How to read a file that contains both ANSI and UTF-8 encoded characters

58 views Asked by At

I get a file from a third party. The file seems to contain both ANSI and UTF-8 encoded characters (not sure if my terminology is correct).

Changing the encoding in Notepad++ yields the following:

Notepad++ screenshot

So when using ANSI encoding, Employee2 is incorrect.

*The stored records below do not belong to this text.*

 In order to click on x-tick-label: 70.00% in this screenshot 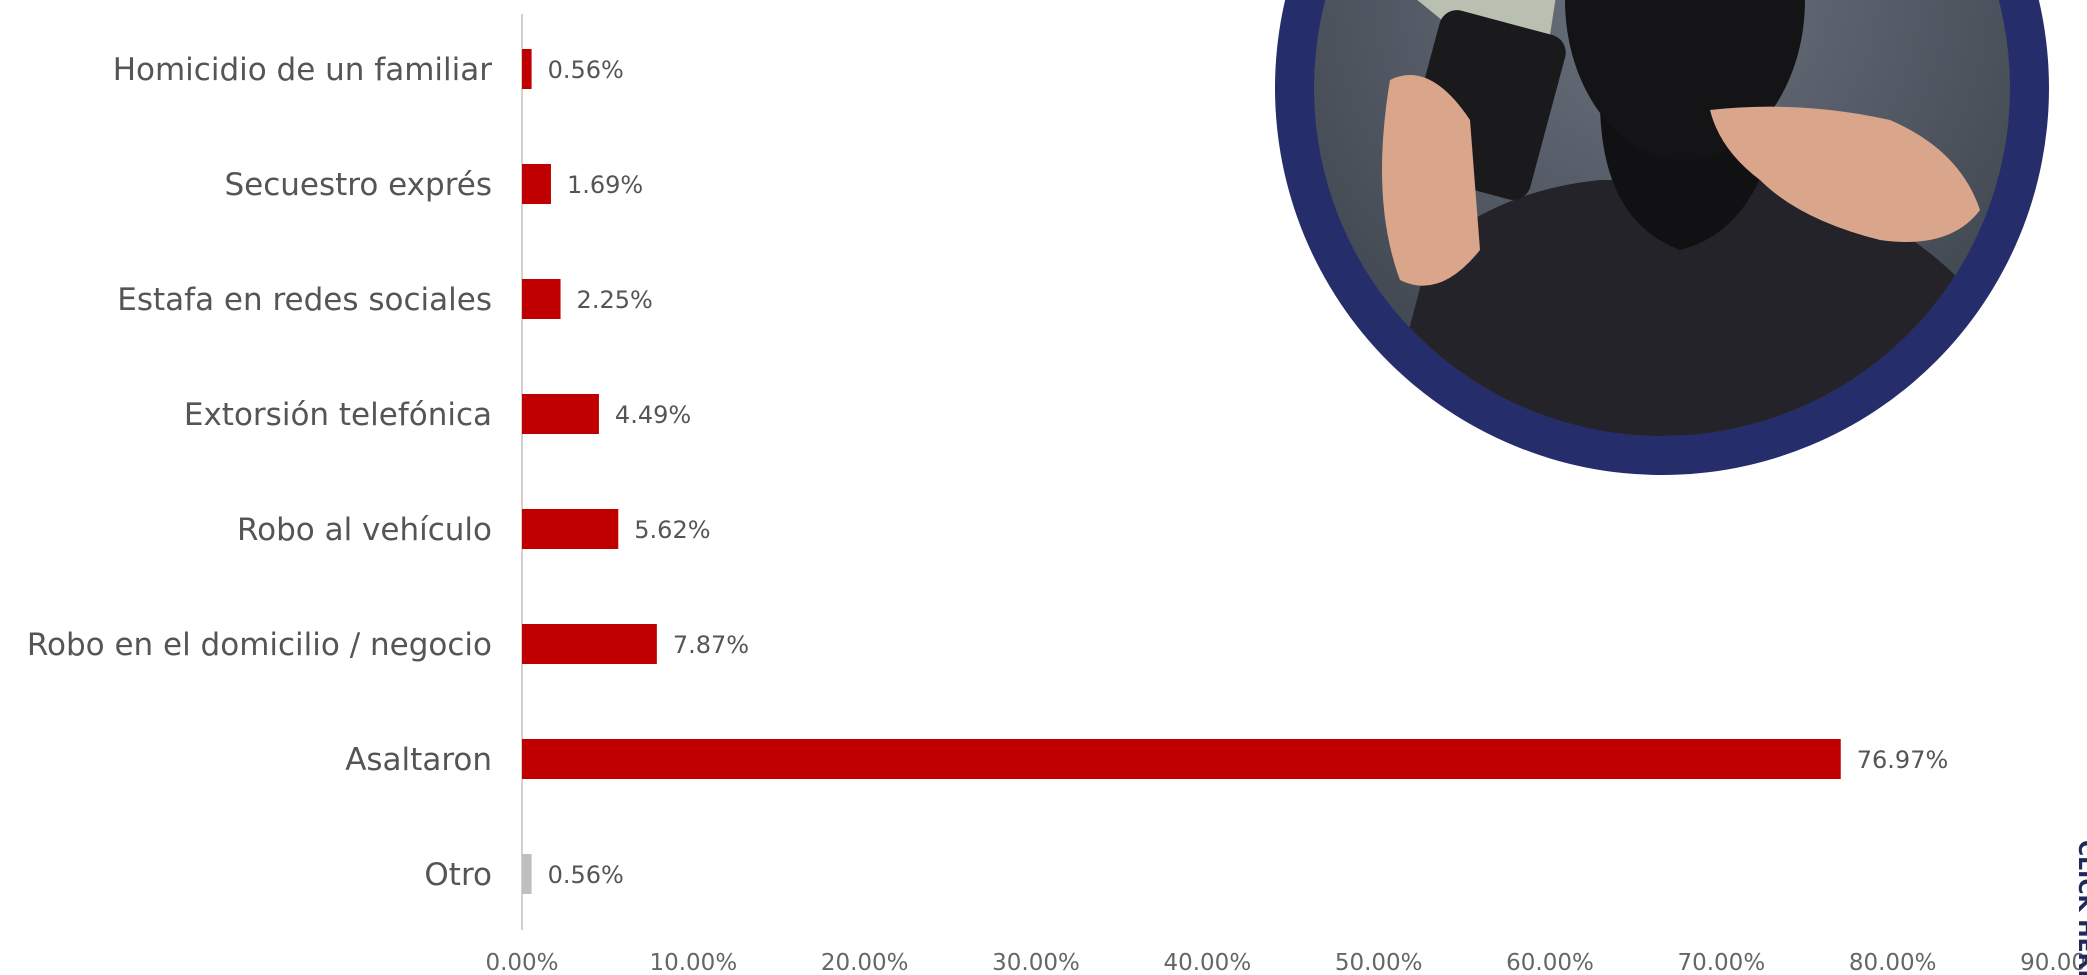, I will do `click(1721, 962)`.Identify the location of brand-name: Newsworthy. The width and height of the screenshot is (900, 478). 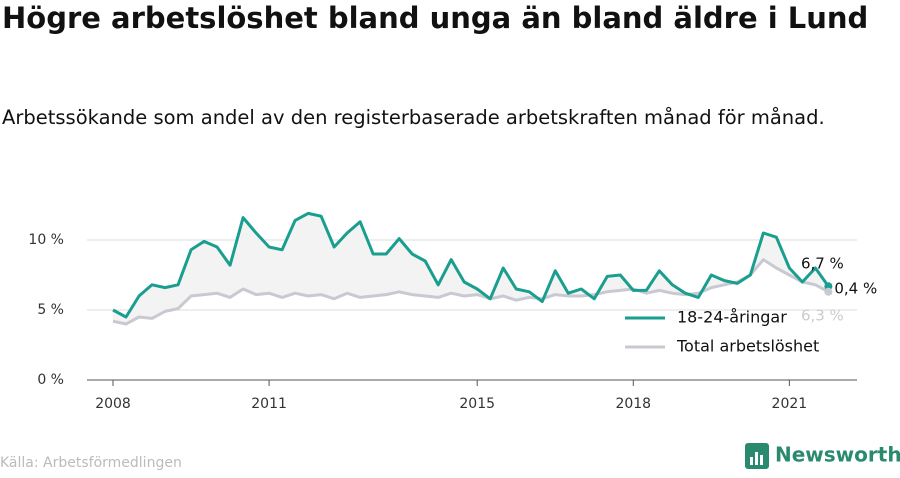
(838, 455).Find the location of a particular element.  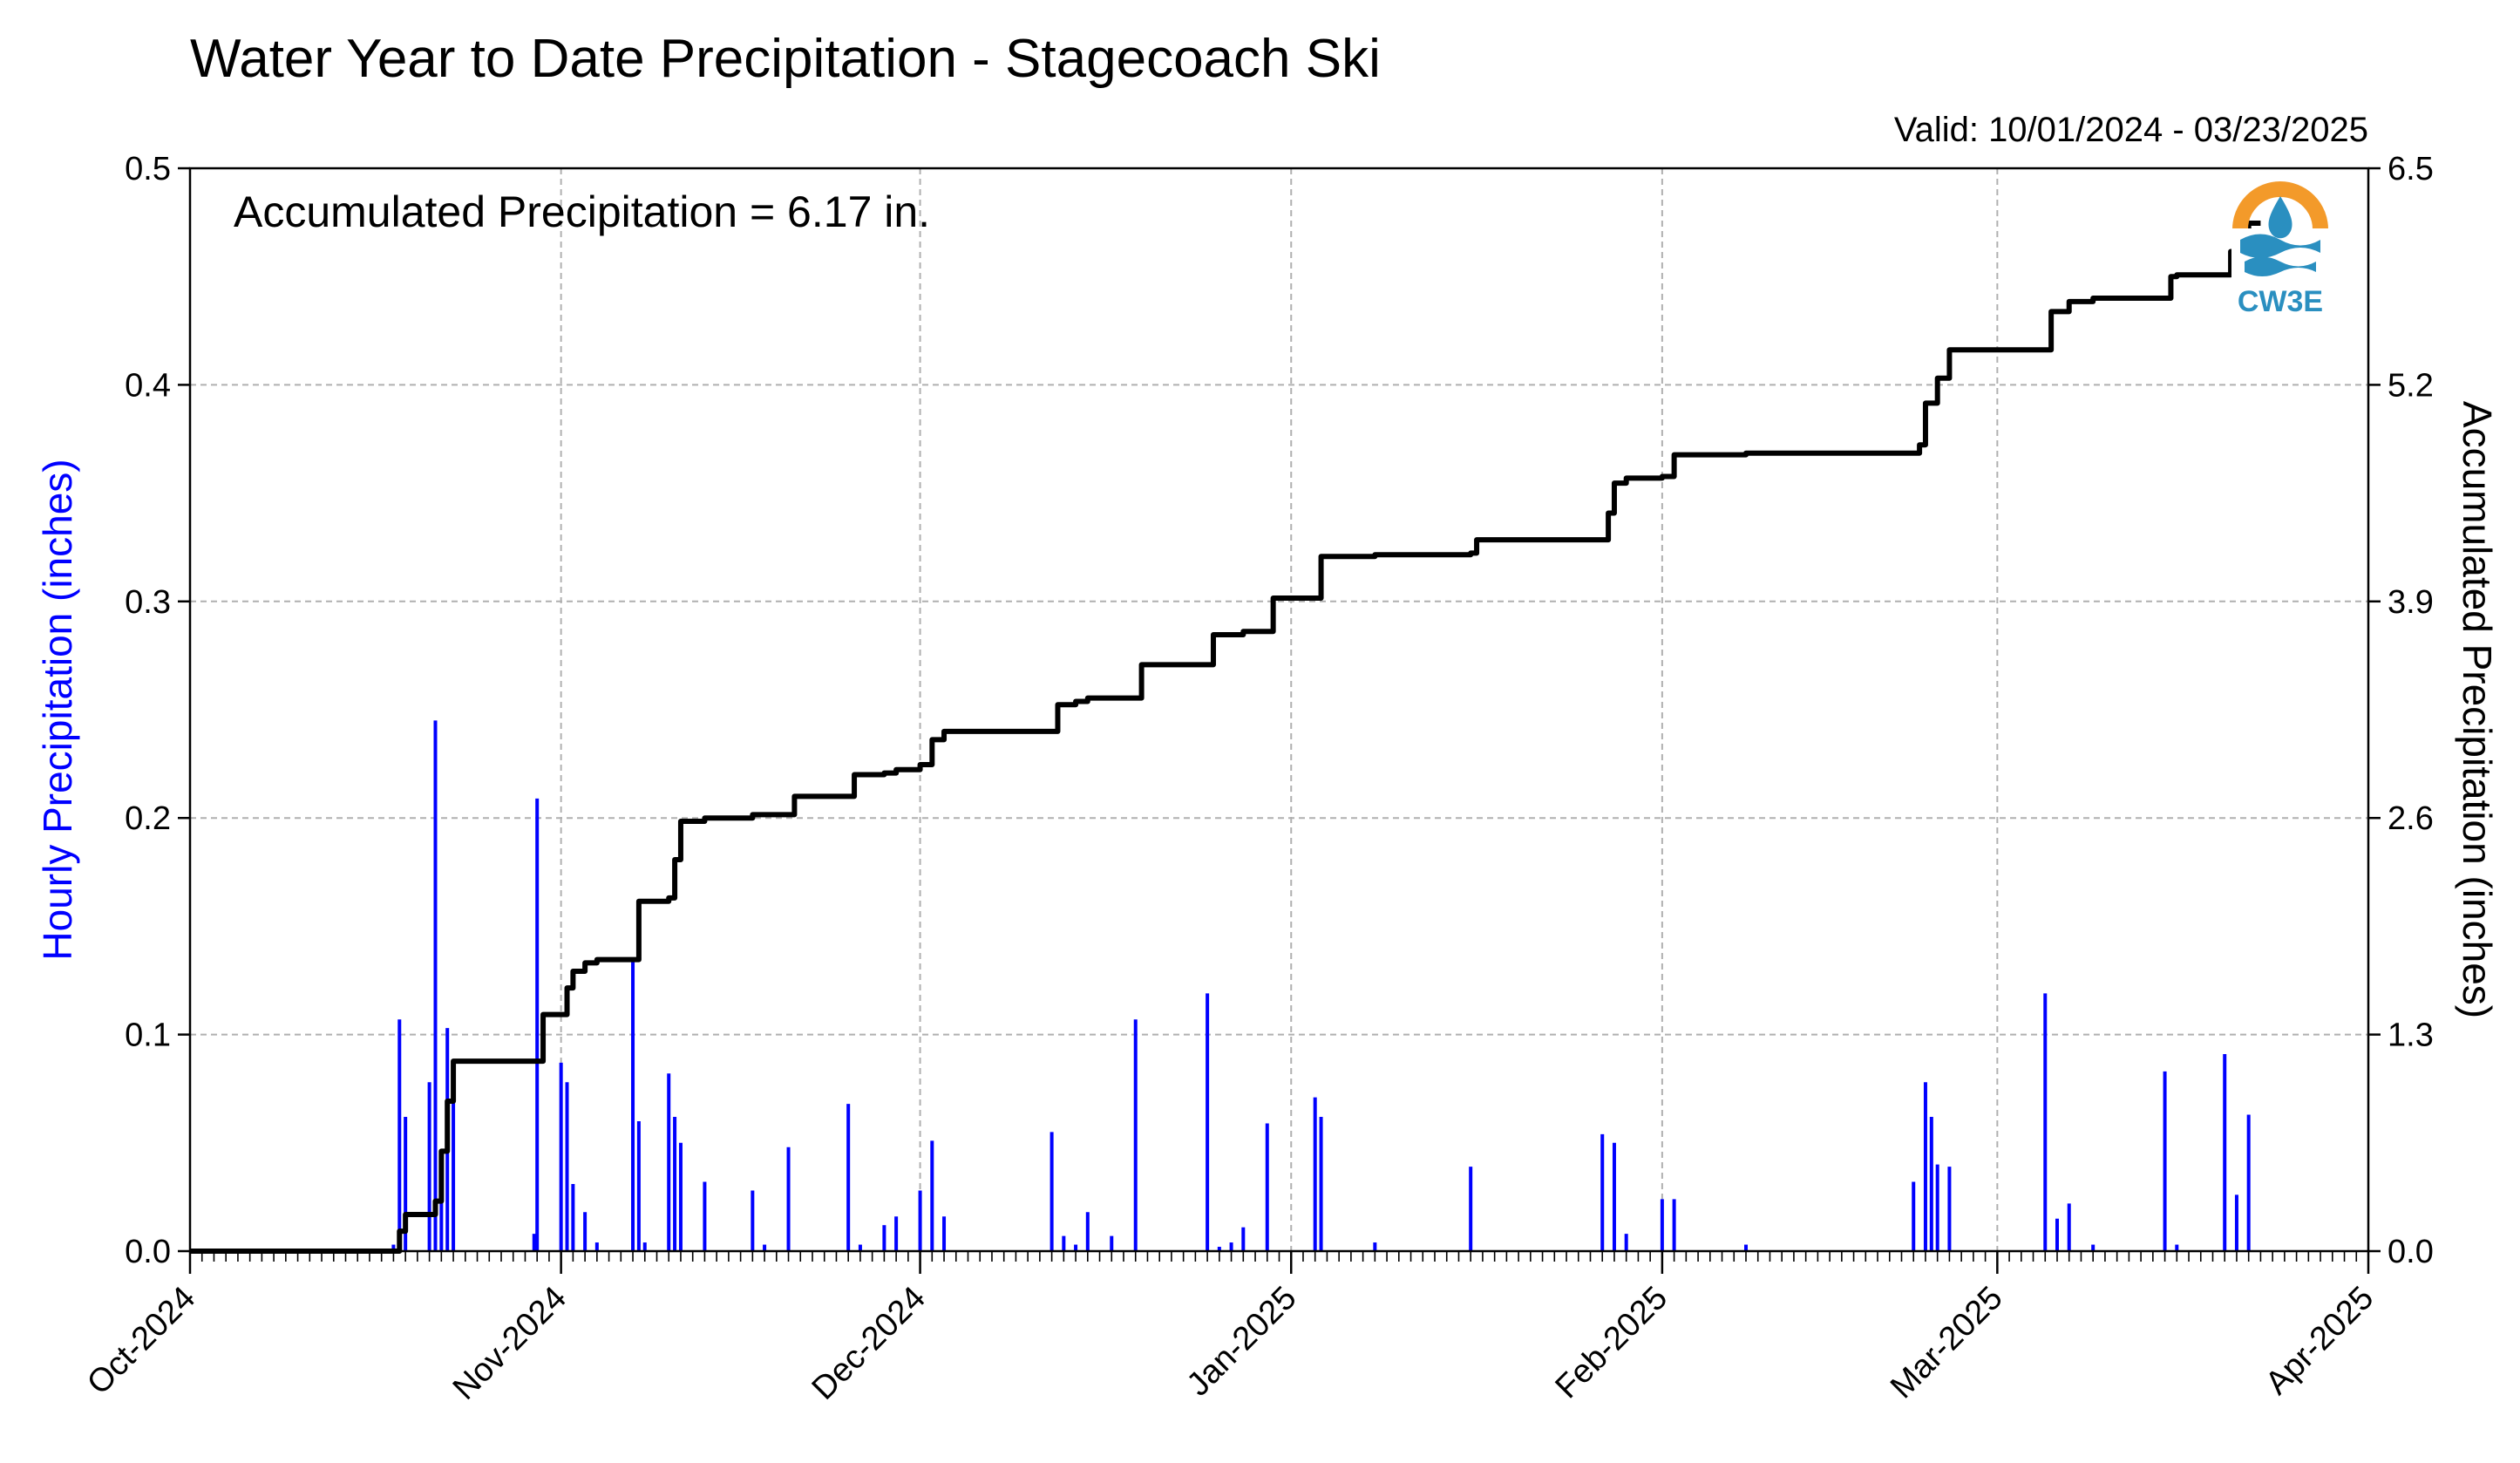

y-axis-left: 0.0 0.1 0.2 0.3 0.4 0.5 is located at coordinates (158, 710).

And when using UTF-8 encoding, Employee1 is incorrect.

Is there a way in C# to set 2 encodings for a file?

Whichever encoding I set in C#, one of the two employees is incorrect:

string filetext = "";

// Employee1 is correct, Employee2 is wrong
filetext = File.ReadAllText(@"C:\TESTFILE.txt", Encoding.GetEncoding("ISO-8859-1"));   
filetext = File.ReadAllText(@"C:\TESTFILE.txt", Encoding.GetEncoding("Windows-1252")); 
filetext = File.ReadAllText(@"C:\TESTFILE.txt", Encoding.UTF7);                        
filetext = File.ReadAllText(@"C:\TESTFILE.txt", Encoding.Default);                     

// Employee1 is wrong, Employee2 is correct
filetext = File.ReadAllText(@"C:\TESTFILE.txt", Encoding.UTF8);

Has anyone else encountered this and found a solution?

0

There are 0 answers